The policeman finished entering the victim’s information, a black-and-white explanation that said everything about the moment of death and nothing about why. A solitary fly buzzed in the thin air.
The policeman finally asked me to look through the American’s personal effects bundled in a shredded and bloodied sleeping bag, and to decide what to keep and what to discard. I set aside the American’s passport and items of possible value, and then anything not soaked in blood.
Eventually I came to some books, and I spotted 501 Spanish Verbs. It was a staple of young American travelers in Latin America. Shrapnel had lacerated the front cover, and blood had soaked into the paper; in a cruel irony, it now spoke to what Clausewitz termed “the grammar of war.” I picked the book up and began to turn the pages.
We identify blood with life.
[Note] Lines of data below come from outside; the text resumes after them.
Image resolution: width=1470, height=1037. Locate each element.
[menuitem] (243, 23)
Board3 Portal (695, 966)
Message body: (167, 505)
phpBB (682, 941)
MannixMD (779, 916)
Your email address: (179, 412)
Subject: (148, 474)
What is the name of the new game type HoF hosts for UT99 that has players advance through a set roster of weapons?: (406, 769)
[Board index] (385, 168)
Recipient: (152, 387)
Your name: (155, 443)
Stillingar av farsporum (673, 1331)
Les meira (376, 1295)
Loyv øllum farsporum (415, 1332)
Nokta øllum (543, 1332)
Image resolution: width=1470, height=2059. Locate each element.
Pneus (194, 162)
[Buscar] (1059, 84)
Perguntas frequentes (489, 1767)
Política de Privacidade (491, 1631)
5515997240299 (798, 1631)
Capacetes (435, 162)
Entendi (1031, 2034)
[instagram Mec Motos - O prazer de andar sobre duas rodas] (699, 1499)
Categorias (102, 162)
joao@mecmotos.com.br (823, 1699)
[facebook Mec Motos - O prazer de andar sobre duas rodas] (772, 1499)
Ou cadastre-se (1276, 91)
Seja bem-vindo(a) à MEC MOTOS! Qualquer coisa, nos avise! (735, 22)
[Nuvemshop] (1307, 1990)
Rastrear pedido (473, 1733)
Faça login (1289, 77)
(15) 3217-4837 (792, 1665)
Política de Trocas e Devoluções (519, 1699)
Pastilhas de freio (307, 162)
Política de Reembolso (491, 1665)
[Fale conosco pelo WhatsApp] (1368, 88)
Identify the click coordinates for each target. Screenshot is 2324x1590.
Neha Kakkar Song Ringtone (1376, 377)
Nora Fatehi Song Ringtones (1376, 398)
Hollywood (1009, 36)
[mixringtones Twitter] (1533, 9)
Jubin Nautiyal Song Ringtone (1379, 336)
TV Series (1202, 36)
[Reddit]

Blood, like life, can transform itself, and it has a variety of visages and colors. This blood was dull and dark, with hints of carmine where drops not fully coagulated had broken open. Soon enough I would learn more about blood’s range of color, and the disjointed smells and sounds of its shedding. This blood had its own color; distant now from the furor, confusion and distorted sensory systems of war, it was a fellow American’s tragic death embedded in furrows traced by shrapnel.
As I turned the pages, the shrapnel indentations that stabbed the book changed. They were initially sharp and probably still deadly, but became fewer and finer: destruction’s undeciphered cuneiform. There was gradually less blood. I kept turning the pages, the signs of violence receding. Eventually I arrived at a page where there was only a faint puncture and a pinprick of blood. Then, a page with only a faint indentation—and then I turned that page, and the subsequent pages had no sign of blood nor shrapnel.
A turn of a page separated death from life. An image of hope, perhaps, but also of safety’s ephemeral nature. I held close that insight (or was it a prayer?) during subsequent years in the insurgencies in Peru, El Salvador, Iraq, Afghanistan and Colombia, as I sought to balance my duties with safety, fatalistic acceptance with free will. During periods of gunfire and mortar fire, or the quiet times when someone may be targeting you, sometimes the memory of that page suggested that all periods of violence come to an end—that even after a tragedy, when colleagues and contacts are killed, we can keep going.
When I authorized deadly force—thankfully unused—or I traveled to or sent people out to dangerous areas, it reminded me of my own responsibility, since the separation between life and death is paper thin and depends partially on a dice roll. The self-reflection that my handling of that American’s belongings engendered was, in retrospect, an essential tool to stay focused and to lead in subsequent assignments.
I put the book in the discard pile, and back at the hotel I scrubbed the blood off my hands. I took the death certificate to the embassy, and the American’s body returned home. I ramped up my reporting on the war.
After many years, I still recall vividly sorting through that American victim’s personal effects and turning the pages of that blood-soaked book. If that experience has a lesson, I believe it is that after you enter the “right of boom” world, you can’t go back—but sometimes you get to turn the page forward.